Ettleson’s cousin in California is the director, and the Chevy salesmen write their own lines. Apparently this performance thing runs in the family. Celozzi’s son Nicky is an actor in Los Angeles.

There is another style in car dealer ads that, amazingly enough, is winning creative awards in the industry’s biggest shows. Don Foss, a dealer with seven lots in the Detroit area, has something many of the honcho huckers seem to lack: a sense of humor.

Foss appears in a special kind of advertisng: commercials tailored for women only or for men only.

Seated before a blazing marble fireplace wearing a soft blue sweater, Foss can barely keep from turning teary as he tells women that he understands their special needs. “So please, when you need a used car, let me be there for you,” he says.

But when he’s talking to the guys, Foss puts on a flannel shirt and leather vest and moves to a wood-paneled den. “When I’m not out white-water rafting or putting out oil-rig blazes, there’s nothing I like better than selling used cars to real men,” he says. “Just between us guys, I’ve got some cars that are real babe-magnets.”

`Love K mart!’

Making fun of the company chief works perfectly for Foss’ dealership, but it’s an unintentional byproduct of advertising for another Detroit company, K mart.

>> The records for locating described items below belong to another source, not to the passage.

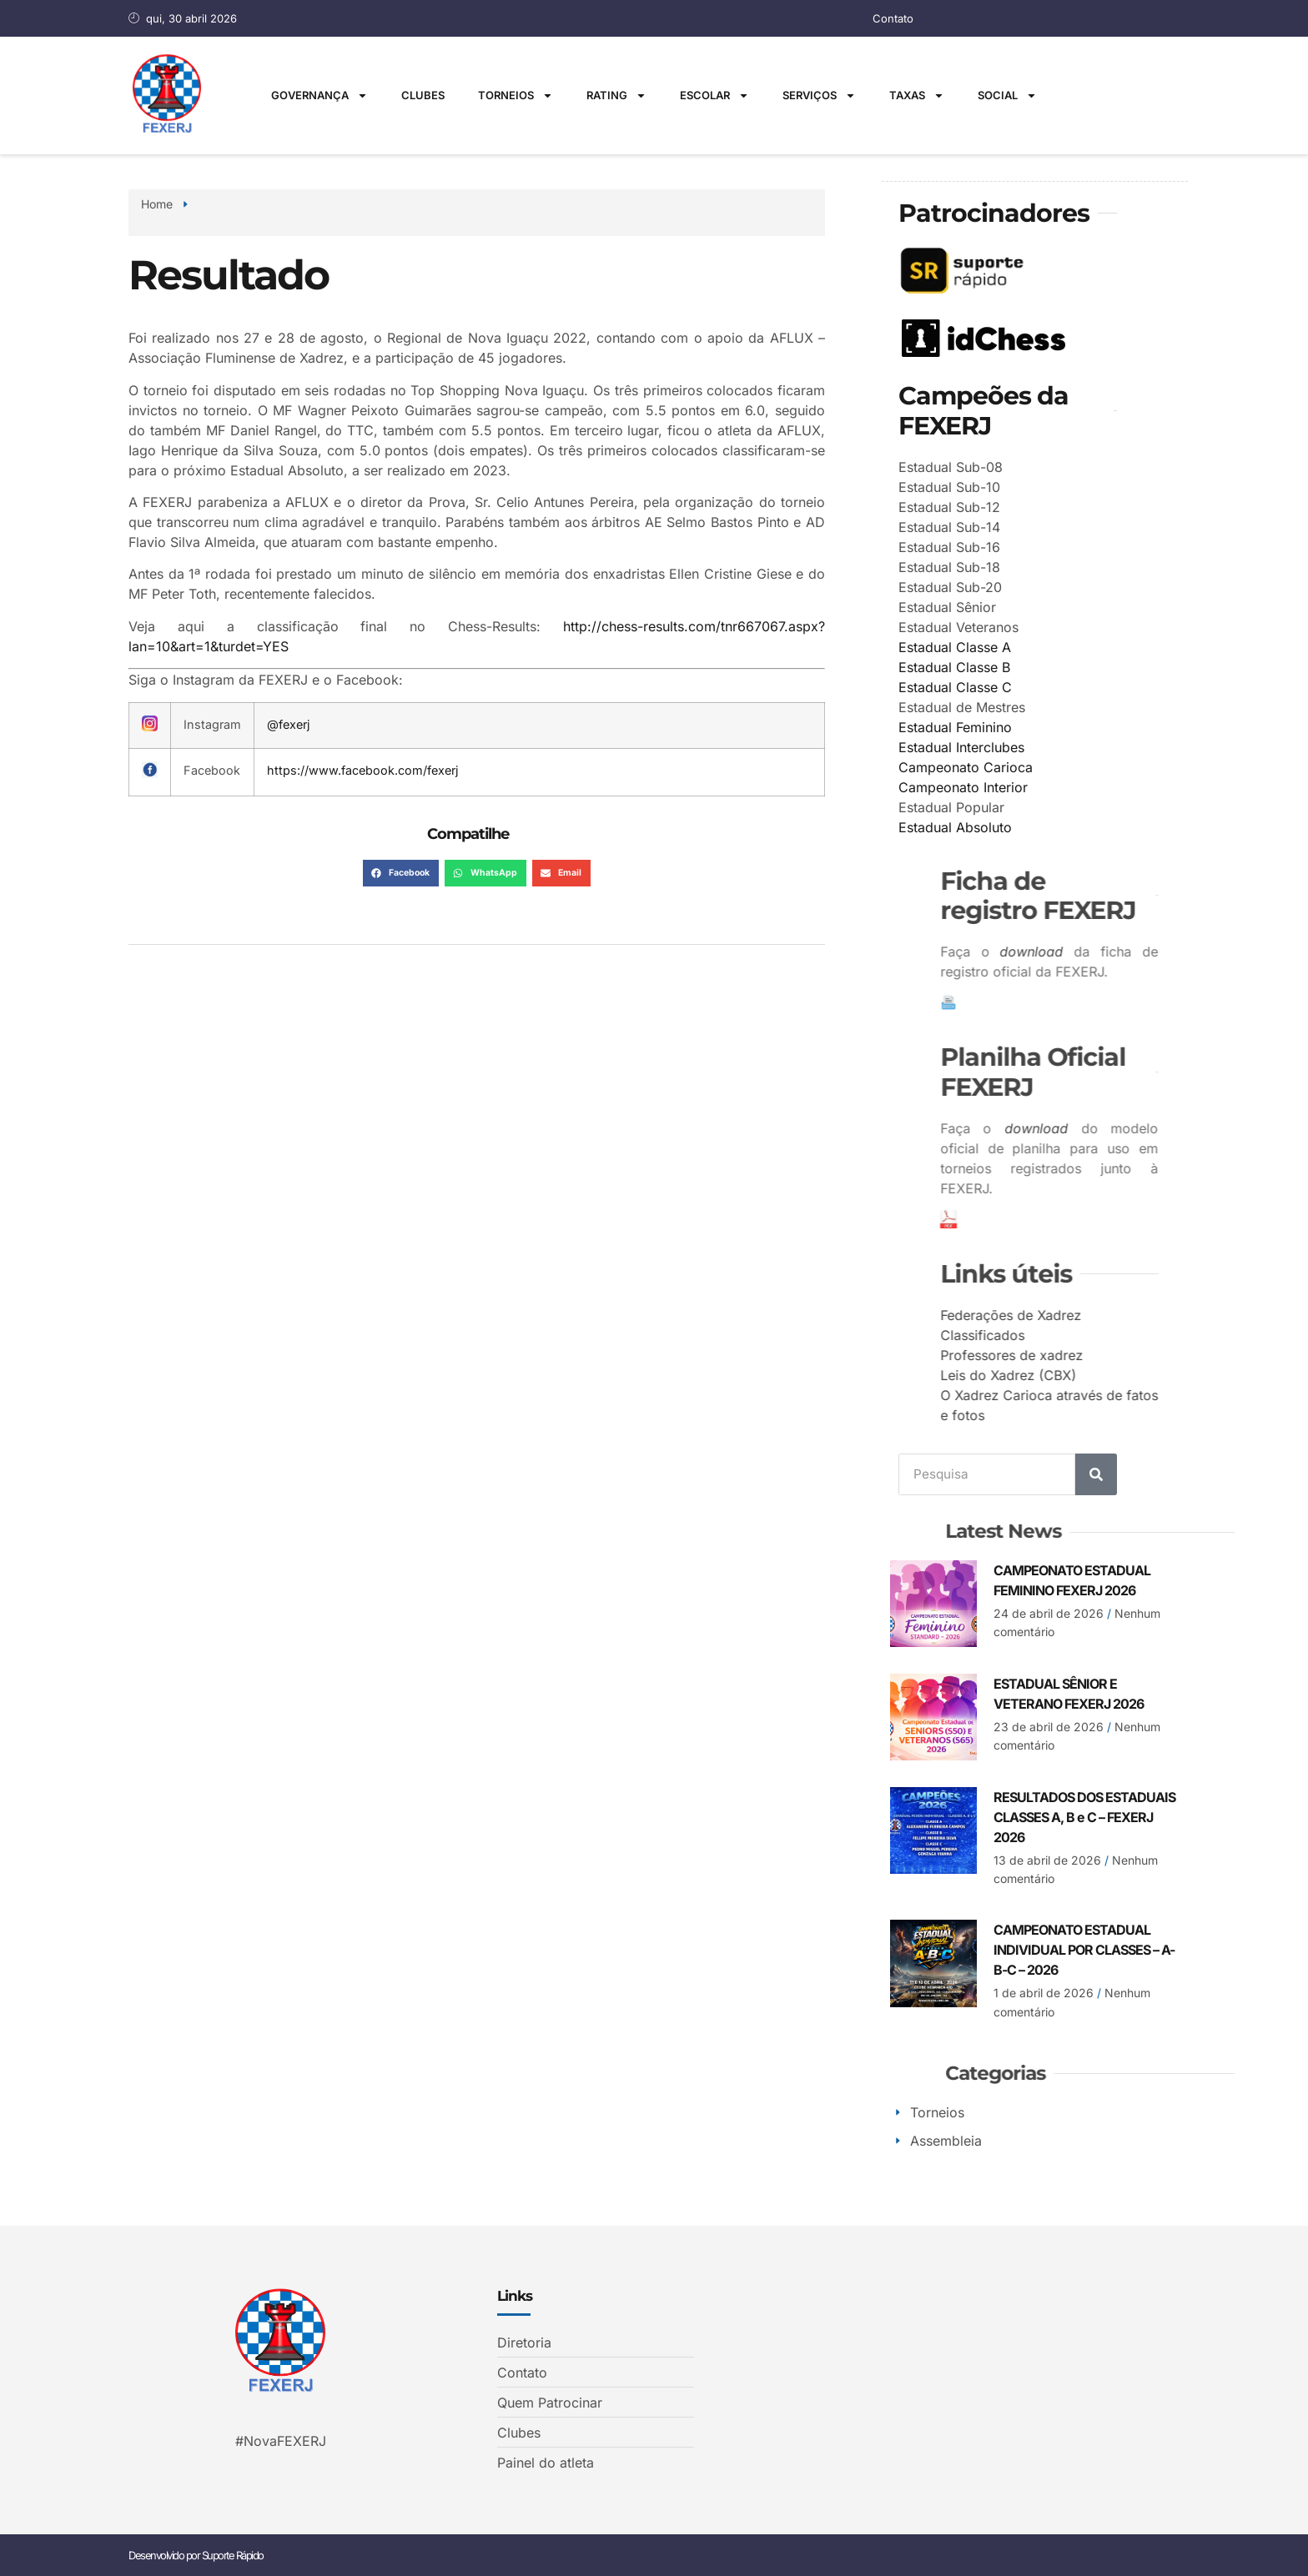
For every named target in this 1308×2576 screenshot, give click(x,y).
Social (1007, 95)
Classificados (1126, 1334)
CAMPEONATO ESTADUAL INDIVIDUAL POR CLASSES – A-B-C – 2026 (1084, 1949)
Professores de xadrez (1155, 1354)
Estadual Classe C (957, 686)
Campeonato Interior (965, 786)
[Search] (1096, 1473)
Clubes (423, 95)
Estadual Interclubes (964, 746)
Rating (616, 95)
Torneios (515, 95)
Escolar (714, 95)
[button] (401, 873)
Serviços (819, 95)
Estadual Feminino (957, 726)
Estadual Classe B (957, 666)
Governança (319, 95)
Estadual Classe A (957, 646)
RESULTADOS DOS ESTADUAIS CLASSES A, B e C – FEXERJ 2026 (1084, 1816)
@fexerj (288, 724)
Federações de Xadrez (1154, 1314)
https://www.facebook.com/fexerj (362, 770)
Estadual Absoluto (957, 826)
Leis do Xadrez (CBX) (1152, 1374)
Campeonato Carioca (968, 766)
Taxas (916, 95)
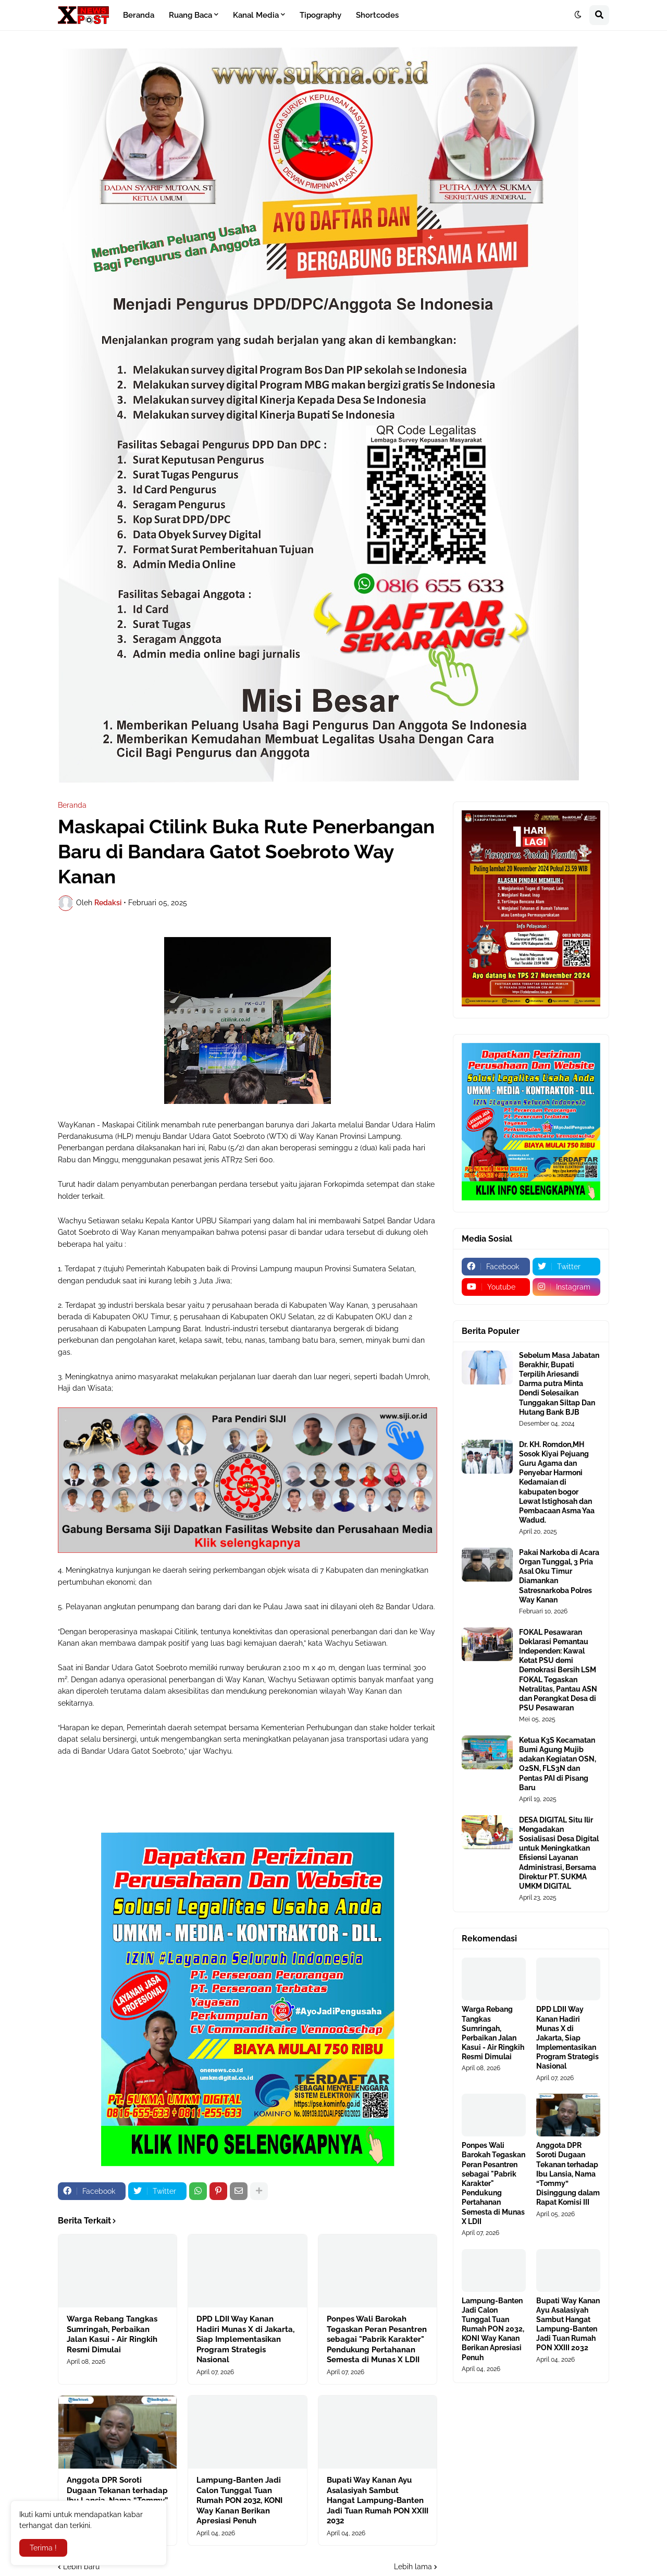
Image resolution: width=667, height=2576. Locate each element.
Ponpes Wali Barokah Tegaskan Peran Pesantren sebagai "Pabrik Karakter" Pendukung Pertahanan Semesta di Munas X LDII (377, 2339)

Since K mart began remodeling its stores in 1991, the newly installed company CEO, Joe Antonini, has been charging though the chain’s commercials, wearing his expensive-looking, double-breasted suits and pounding employees on the back. “Marvelous! That’s exciting!” he tells them when they’re unwrapping merchandise to put on the shelves. In the newest commercials, he parks his girth in a fancy office and tells customers he has given local store managers the authority to knock down prices to match the competition.

“He was involved in the new strategy and the new direction of the stores, and he wanted to be able to tell his story-`I want you to love K mart,’ ” said Jane Singer, executive vice president of Calet, Hirsch & Ferrel, K mart’s New York ad agency.

When the idea for putting the new boss on TV came up two years ago, shouldn’t Singer and her colleagues at the agency just have remembered that old Nancy Reagan line, “Just say no”?

Maybe not. According to Singer, consumer testing shows that viewers find Antonini “jovial, warm and gracious.”

“We wouldn’t do it if people didn’t like him,” she said.